Brief
In the data below, find every line that has the string "Click", and copy it.

Given records
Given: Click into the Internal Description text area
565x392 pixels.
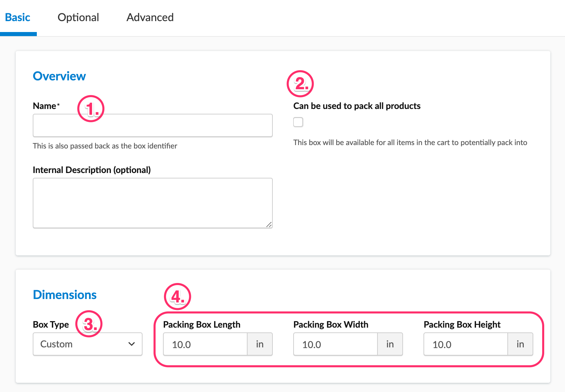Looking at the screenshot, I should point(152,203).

--

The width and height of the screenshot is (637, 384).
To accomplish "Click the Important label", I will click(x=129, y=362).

Expected answer
Given: Click into the Internal Description text area
To accomplish "Click the Important label", I will click(x=129, y=362).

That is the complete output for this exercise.